*EXERCISE PROMPT*
Give the records again, word for word.

*Collected data entries*

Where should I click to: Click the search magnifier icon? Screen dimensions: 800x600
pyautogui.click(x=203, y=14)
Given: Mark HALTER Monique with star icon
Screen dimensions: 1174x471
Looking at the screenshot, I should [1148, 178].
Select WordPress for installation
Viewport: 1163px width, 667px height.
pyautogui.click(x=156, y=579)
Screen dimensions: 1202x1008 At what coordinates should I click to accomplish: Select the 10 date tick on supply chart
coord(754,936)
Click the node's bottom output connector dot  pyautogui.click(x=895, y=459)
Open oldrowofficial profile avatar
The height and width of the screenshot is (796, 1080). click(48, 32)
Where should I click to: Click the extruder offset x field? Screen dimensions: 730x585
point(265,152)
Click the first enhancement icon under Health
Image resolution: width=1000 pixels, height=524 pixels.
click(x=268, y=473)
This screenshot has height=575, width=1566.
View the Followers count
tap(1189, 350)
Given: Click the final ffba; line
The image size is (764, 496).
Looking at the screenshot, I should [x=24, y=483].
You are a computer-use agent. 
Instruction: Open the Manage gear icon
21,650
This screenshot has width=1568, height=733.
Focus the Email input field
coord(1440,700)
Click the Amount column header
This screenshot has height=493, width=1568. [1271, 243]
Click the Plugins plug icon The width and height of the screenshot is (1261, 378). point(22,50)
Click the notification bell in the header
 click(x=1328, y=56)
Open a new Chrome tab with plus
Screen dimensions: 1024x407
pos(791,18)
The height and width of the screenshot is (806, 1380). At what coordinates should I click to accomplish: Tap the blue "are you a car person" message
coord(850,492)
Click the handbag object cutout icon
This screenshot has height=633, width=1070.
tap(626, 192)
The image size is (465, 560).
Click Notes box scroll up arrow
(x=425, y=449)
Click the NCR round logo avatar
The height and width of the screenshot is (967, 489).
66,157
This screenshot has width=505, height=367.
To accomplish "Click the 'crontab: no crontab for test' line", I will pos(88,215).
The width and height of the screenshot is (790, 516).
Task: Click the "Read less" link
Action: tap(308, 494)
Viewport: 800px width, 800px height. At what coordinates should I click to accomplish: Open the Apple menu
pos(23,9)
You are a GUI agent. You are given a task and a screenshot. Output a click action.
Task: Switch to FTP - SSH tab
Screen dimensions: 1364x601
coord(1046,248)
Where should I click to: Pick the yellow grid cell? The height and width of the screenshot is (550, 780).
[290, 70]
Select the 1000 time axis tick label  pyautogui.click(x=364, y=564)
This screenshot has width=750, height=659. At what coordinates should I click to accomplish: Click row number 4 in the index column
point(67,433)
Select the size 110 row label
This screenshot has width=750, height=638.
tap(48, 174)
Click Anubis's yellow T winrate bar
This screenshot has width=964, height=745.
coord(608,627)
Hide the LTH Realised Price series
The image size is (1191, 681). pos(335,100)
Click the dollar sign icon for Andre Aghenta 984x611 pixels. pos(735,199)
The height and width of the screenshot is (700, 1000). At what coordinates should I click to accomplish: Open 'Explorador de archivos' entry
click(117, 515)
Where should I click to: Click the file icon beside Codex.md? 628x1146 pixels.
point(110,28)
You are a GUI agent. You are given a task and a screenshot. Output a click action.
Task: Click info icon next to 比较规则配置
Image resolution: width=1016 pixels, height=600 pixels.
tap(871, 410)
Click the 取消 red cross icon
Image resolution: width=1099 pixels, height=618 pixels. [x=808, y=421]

*SOLUTION FOR THIS EXERCISE*
Where should I click to: Click the search magnifier icon? Screen dimensions: 800x600
pyautogui.click(x=203, y=14)
Given: Mark HALTER Monique with star icon
Screen dimensions: 1174x471
Looking at the screenshot, I should [1148, 178].
Select WordPress for installation
Viewport: 1163px width, 667px height.
pyautogui.click(x=156, y=579)
Screen dimensions: 1202x1008 At what coordinates should I click to accomplish: Select the 10 date tick on supply chart
coord(754,936)
Click the node's bottom output connector dot  pyautogui.click(x=895, y=459)
Open oldrowofficial profile avatar
The height and width of the screenshot is (796, 1080). click(48, 32)
Where should I click to: Click the extruder offset x field? Screen dimensions: 730x585
point(265,152)
Click the first enhancement icon under Health
Image resolution: width=1000 pixels, height=524 pixels.
click(x=268, y=473)
This screenshot has height=575, width=1566.
View the Followers count
tap(1189, 350)
Given: Click the final ffba; line
The image size is (764, 496).
Looking at the screenshot, I should [x=24, y=483].
You are a computer-use agent. 
Instruction: Open the Manage gear icon
21,650
This screenshot has width=1568, height=733.
Focus the Email input field
coord(1440,700)
Click the Amount column header
This screenshot has height=493, width=1568. [1271, 243]
Click the Plugins plug icon The width and height of the screenshot is (1261, 378). point(22,50)
Click the notification bell in the header
 click(x=1328, y=56)
Open a new Chrome tab with plus
Screen dimensions: 1024x407
pos(791,18)
The height and width of the screenshot is (806, 1380). At what coordinates should I click to accomplish: Tap the blue "are you a car person" message
coord(850,492)
Click the handbag object cutout icon
This screenshot has height=633, width=1070.
tap(626, 192)
The image size is (465, 560).
Click Notes box scroll up arrow
(x=425, y=449)
Click the NCR round logo avatar
The height and width of the screenshot is (967, 489).
66,157
This screenshot has width=505, height=367.
To accomplish "Click the 'crontab: no crontab for test' line", I will pos(88,215).
The width and height of the screenshot is (790, 516).
Task: Click the "Read less" link
Action: tap(308, 494)
Viewport: 800px width, 800px height. At what coordinates should I click to accomplish: Open the Apple menu
pos(23,9)
You are a GUI agent. You are given a task and a screenshot. Output a click action.
Task: Switch to FTP - SSH tab
Screen dimensions: 1364x601
coord(1046,248)
Where should I click to: Pick the yellow grid cell? The height and width of the screenshot is (550, 780).
[290, 70]
Select the 1000 time axis tick label  pyautogui.click(x=364, y=564)
This screenshot has width=750, height=659. At what coordinates should I click to accomplish: Click row number 4 in the index column
point(67,433)
Select the size 110 row label
This screenshot has width=750, height=638.
tap(48, 174)
Click Anubis's yellow T winrate bar
This screenshot has width=964, height=745.
coord(608,627)
Hide the LTH Realised Price series
The image size is (1191, 681). pos(335,100)
Click the dollar sign icon for Andre Aghenta 984x611 pixels. pos(735,199)
The height and width of the screenshot is (700, 1000). At what coordinates should I click to accomplish: Open 'Explorador de archivos' entry
click(117, 515)
Where should I click to: Click the file icon beside Codex.md? 628x1146 pixels.
point(110,28)
You are a GUI agent. You are given a task and a screenshot. Output a click action.
Task: Click info icon next to 比较规则配置
Image resolution: width=1016 pixels, height=600 pixels.
tap(871, 410)
Click the 取消 red cross icon
Image resolution: width=1099 pixels, height=618 pixels. [x=808, y=421]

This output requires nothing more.